→ EXERCISE BRIEF
Nothing may be left out or changed. Print every entry.

→ SUPPLIED DATA
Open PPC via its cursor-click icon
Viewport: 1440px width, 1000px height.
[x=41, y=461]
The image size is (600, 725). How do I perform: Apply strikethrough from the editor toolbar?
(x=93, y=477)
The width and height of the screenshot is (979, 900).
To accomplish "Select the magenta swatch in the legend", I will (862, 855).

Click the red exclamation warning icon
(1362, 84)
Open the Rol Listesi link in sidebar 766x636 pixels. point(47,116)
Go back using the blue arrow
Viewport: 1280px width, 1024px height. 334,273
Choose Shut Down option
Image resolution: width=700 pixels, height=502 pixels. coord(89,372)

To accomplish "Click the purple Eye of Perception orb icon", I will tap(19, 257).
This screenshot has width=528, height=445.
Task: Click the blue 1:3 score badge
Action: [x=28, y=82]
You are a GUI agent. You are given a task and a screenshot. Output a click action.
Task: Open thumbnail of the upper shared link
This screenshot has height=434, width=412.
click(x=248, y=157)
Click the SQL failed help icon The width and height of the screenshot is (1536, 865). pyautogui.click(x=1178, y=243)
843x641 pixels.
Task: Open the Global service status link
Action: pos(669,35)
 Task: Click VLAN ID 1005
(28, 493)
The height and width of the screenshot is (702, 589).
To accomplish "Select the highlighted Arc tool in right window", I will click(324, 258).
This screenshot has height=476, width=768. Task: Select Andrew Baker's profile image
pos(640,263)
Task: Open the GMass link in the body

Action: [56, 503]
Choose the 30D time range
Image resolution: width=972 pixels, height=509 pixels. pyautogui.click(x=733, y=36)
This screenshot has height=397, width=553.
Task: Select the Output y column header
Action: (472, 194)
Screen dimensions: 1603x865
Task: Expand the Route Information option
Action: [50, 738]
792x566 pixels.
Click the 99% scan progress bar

→ RESPONSE TO THE EXERCISE
Open PPC via its cursor-click icon
Viewport: 1440px width, 1000px height.
[x=41, y=461]
The image size is (600, 725). How do I perform: Apply strikethrough from the editor toolbar?
(x=93, y=477)
The width and height of the screenshot is (979, 900).
To accomplish "Select the magenta swatch in the legend", I will (862, 855).

Click the red exclamation warning icon
(1362, 84)
Open the Rol Listesi link in sidebar 766x636 pixels. point(47,116)
Go back using the blue arrow
Viewport: 1280px width, 1024px height. 334,273
Choose Shut Down option
Image resolution: width=700 pixels, height=502 pixels. coord(89,372)

To accomplish "Click the purple Eye of Perception orb icon", I will tap(19, 257).
This screenshot has width=528, height=445.
Task: Click the blue 1:3 score badge
Action: [x=28, y=82]
You are a GUI agent. You are given a task and a screenshot. Output a click action.
Task: Open thumbnail of the upper shared link
This screenshot has height=434, width=412.
click(x=248, y=157)
Click the SQL failed help icon The width and height of the screenshot is (1536, 865). pyautogui.click(x=1178, y=243)
843x641 pixels.
Task: Open the Global service status link
Action: pos(669,35)
 Task: Click VLAN ID 1005
(28, 493)
The height and width of the screenshot is (702, 589).
To accomplish "Select the highlighted Arc tool in right window", I will click(324, 258).
This screenshot has height=476, width=768. Task: Select Andrew Baker's profile image
pos(640,263)
Task: Open the GMass link in the body

Action: [56, 503]
Choose the 30D time range
Image resolution: width=972 pixels, height=509 pixels. pyautogui.click(x=733, y=36)
This screenshot has height=397, width=553.
Task: Select the Output y column header
Action: (472, 194)
Screen dimensions: 1603x865
Task: Expand the Route Information option
Action: [50, 738]
792x566 pixels.
Click the 99% scan progress bar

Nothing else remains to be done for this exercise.